As fighting continues in Eastern Ukraine between government forces and pro-Russia separatists, questions swirl in the headlines about the Ukrainian military's readiness and the availability of appropriate equipment. As the situation slowly improves for Kiev, and Ukrainians receive sorely needed professional training and advice, other battlefield issues are just as important as ever. One major issue is medical assistance, and the quality of aid that injured soldiers are getting at the front lines. Ukrainian daily Obozrevatel.ua recently interviewed Col. Yuri Ilyashenko, the chief physician of the Military Medical Clinical Center of the Northern Region, who is currently deployed to fight the separatists in the country's east.
Obozrevatel noted that when the war started in the Donbas region, Ukrainian military doctors were forced to conduct the most operations on the front lines due to a lack of adequate evacuation procedures and logistics. Ilyashenko noted that now, military doctors no longer need to conduct such operations in the line of fire -- their current task has changed to stabilizing the injured and their evacuation away from the fighting:
"We have established integrated systems of emergency care and evacuation. If the distance from the front to the mobile hospital is too great, emergency assistance is provided by medical teams deployed at district hospitals. After surgical intervention and the provision of other kinds of care, the wounded are evacuated either to a military mobile hospital, or directly to hospitals outside the anti-terrorist operations area."
Ilyashenko also noted that soldiers are becoming more familiar with individual medical kits that were initially absent from their personal battlefield equipment. The colonel also assured that almost all soldiers on the front lines have at least three basic items in their medical kit -- a tourniquet, bandages, and painkillers.

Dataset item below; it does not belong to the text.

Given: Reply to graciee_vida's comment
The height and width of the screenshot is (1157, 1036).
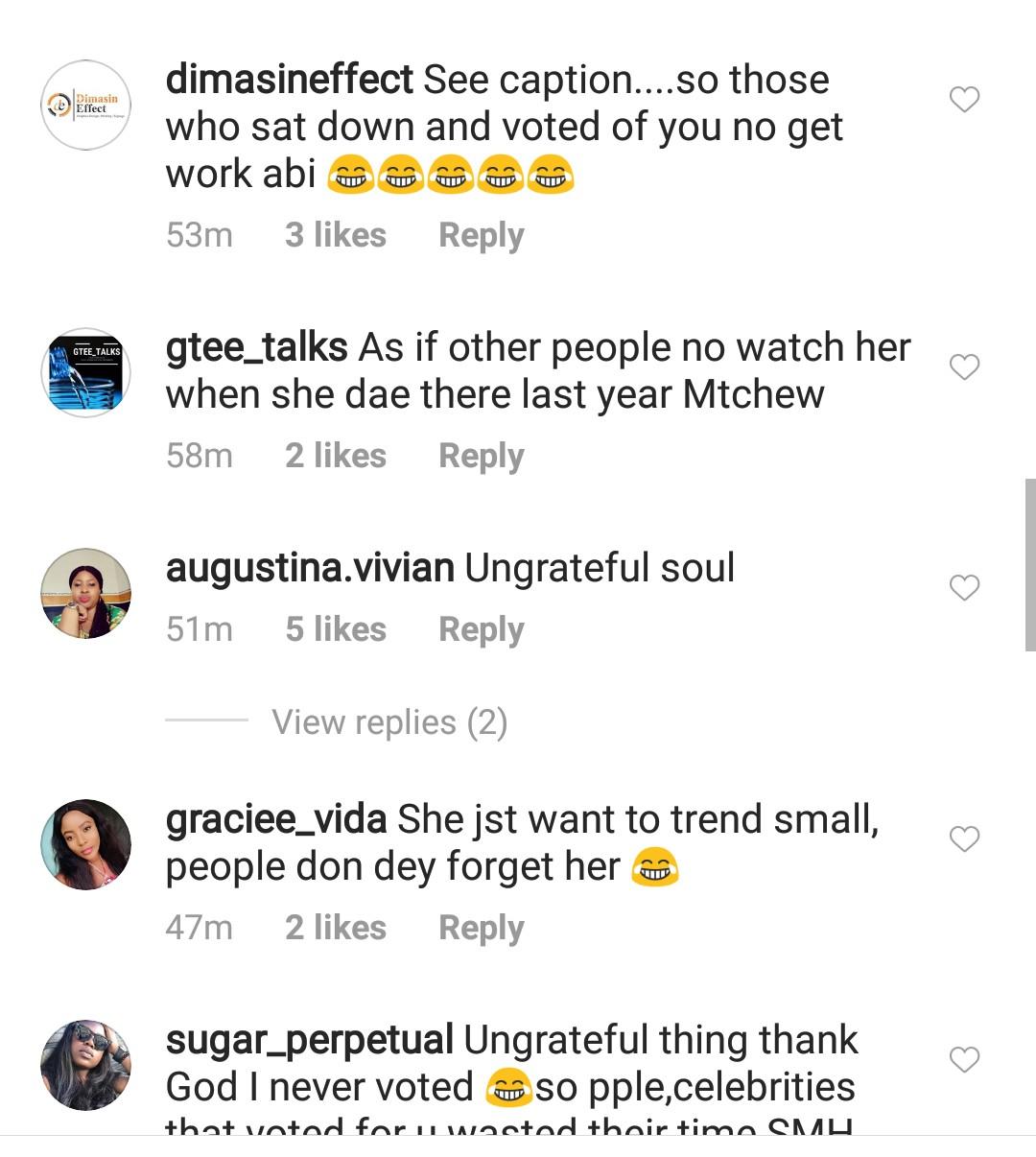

Obozrevatel noted that there were many cases during recent fighting where Ukrainian military doctors gave assistance to separatist prisoners, as well as cases when Ukrainian military prisoners received much-needed care in rebel-held Donetsk. Another question asked of Ilyashenko concerned the simple medical goal to save lives, no matter which uniform the injured combatant is wearing. Ilyashenko replied in the affirmative: "If the doctor has honor and conscience, then while he is performing medical duties, his main task is to save lives. It does not matter who is in a hospital bed - a separatist or our soldier. On the other hand, if I was told to treat someone like Hitler -- yes, as a doctor I would perform my duty and do everything to save a life. But when someone like Hitler would be released beyond the threshold of the hospital, and I take off my medical coat, then do not expect from me any mercy and compassion -- as a person and a patriot of Ukraine.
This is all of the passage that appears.